For the foregoing reasons, the Complaint is denied.

Clive L. Elliott Q.C.

Presiding Panelist

Nathalie Dreyfus

Panelist

The Hon Neil Brown Q.C.

Panelist

Date:  June 29, 2015

Sold.Domains

About Konstantinos Zournas

Konstantinos studied Computer Engineering and Computer Science in London and lives in Athens, Greece. He works on domain names, websites and software development. Has been online since 1995 & domaining since 2002.

22 comments

  1. Congratulations

  2. Good decision and wish there was RDNH on it. Anyhow, congrats on the victory and I am happy for you.

    Wish you all the best in future 🙂

  3. Finally, something some good news coming out from Greece!!

    Way to go.

    More reasons not to reg dot whatever as dot com is KING.

  4. Congrats on the win. Under $15k is fair IMO. Probably should have spent the money when they had the chance…

    “not using the Domain Name in connection with any bona fide offering of goods and services or made any other legitimate commercial use…”

    Such a common and ridiculous argument.

    Given enough of these decisions, you would think that the logical conclusion would be for people to actually start to think that investing in domains and/or parking those domains IS a legitimate commercial use. Likely still a long way from that, unfortunately. 🙂

  5. Congratulation Konstantino on your victory. You let the company know you don’t mess around, and that they shouldn’t do it to you. These companies try to bulldoze domainers. Now, the price has to increase if they ever want the name. Inflation is running high.

    You had to spend a little money, but it’s part of what you do to defend. Good thing for you it didn’t cost you too much.

    I hope to see you and Theo at Namescon next year.

    • Vincent, it was fun during NamesCon in January, great meeting you. Kostas takes no prisoners.

      After such a result, I would not sell for under $25k plus a geisha. Domo arigato.

      • A geisha is a requirement to reach any deal! 🙂

      • offensive =(

      • Seriously! This kind of latent misogyny is absolutely intolerable!

        I have been reading your blog for years, and following Acro as well… so much respect lost in an instant while reading your comments above =(

      • I had to think what you mean for minute. Relax, it was a joke.

      • Theo, Yes, the past event was a lot of fun. I’m glad I went and got to meet you and Konstaninos in person. Got to have dinner with you and him and Richard. You offered to treat us all, it’s nice of you.

        Next year hope to see you again, as I already signed up. I owe you dinner, so we’ll have to meet again.

    • Thanks Vincent.
      You are right that the price went up. My price was fair yet they chose to harass me and cost me and them a lot of money.
      I have planned to come to Namescon. I hope I don’t have to change my plans.

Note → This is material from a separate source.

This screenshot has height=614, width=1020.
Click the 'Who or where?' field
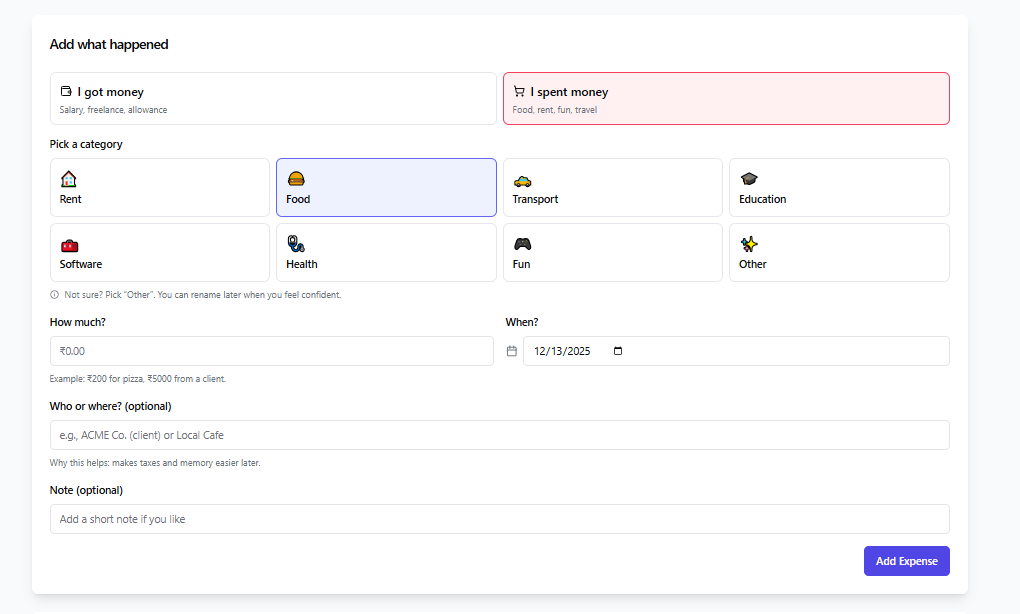point(500,435)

      • That’s the way to go. The guy must be sorry he tried to harass and play sneaky tricks on you. Now, you must be happy that everything is done.

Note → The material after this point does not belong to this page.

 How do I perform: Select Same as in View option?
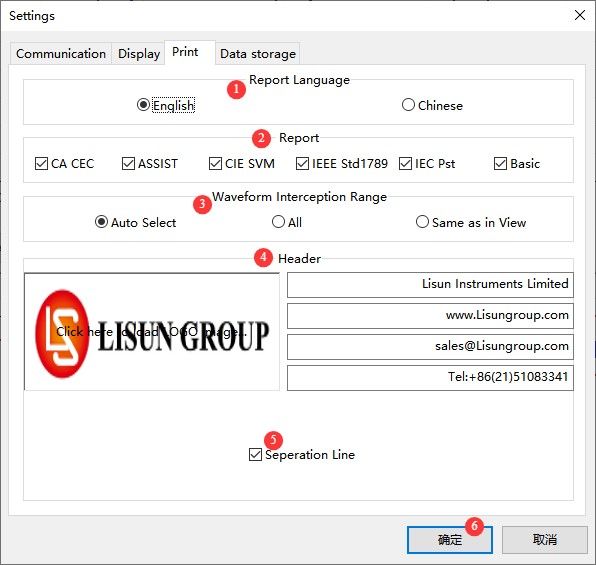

        I’ll see you at Namescon for sure. I figure if you’re flying all the way from Greece to attend, I shouldn’t have any excuse not to attend.

  6. Great news , they should have to pay all expenses and costs then companies would think twice . The system can be so unfair imagine not having the skills to represent your case yourself and having to pay the costs for someone to represent for you just not right that you end up out of pocket so much ith no compensation good one for hall of shame

  7. Domain Observer

    Toyotomi is the commonly used word by the public like Washington.

  8. Interesting post and congrats on the victory. It seems UDRP panelist are understanding that registering dictionary terms and names as domains for selling at a profit is a legitimate business. Such decisions is good for domainers.

    • When you get the 3 member panel, and pay the extra $2,000, you better luck as you get to choose 1 penelist and co-choose the presiding panelist. When you don’t get the 3 member panel then it is a lottery.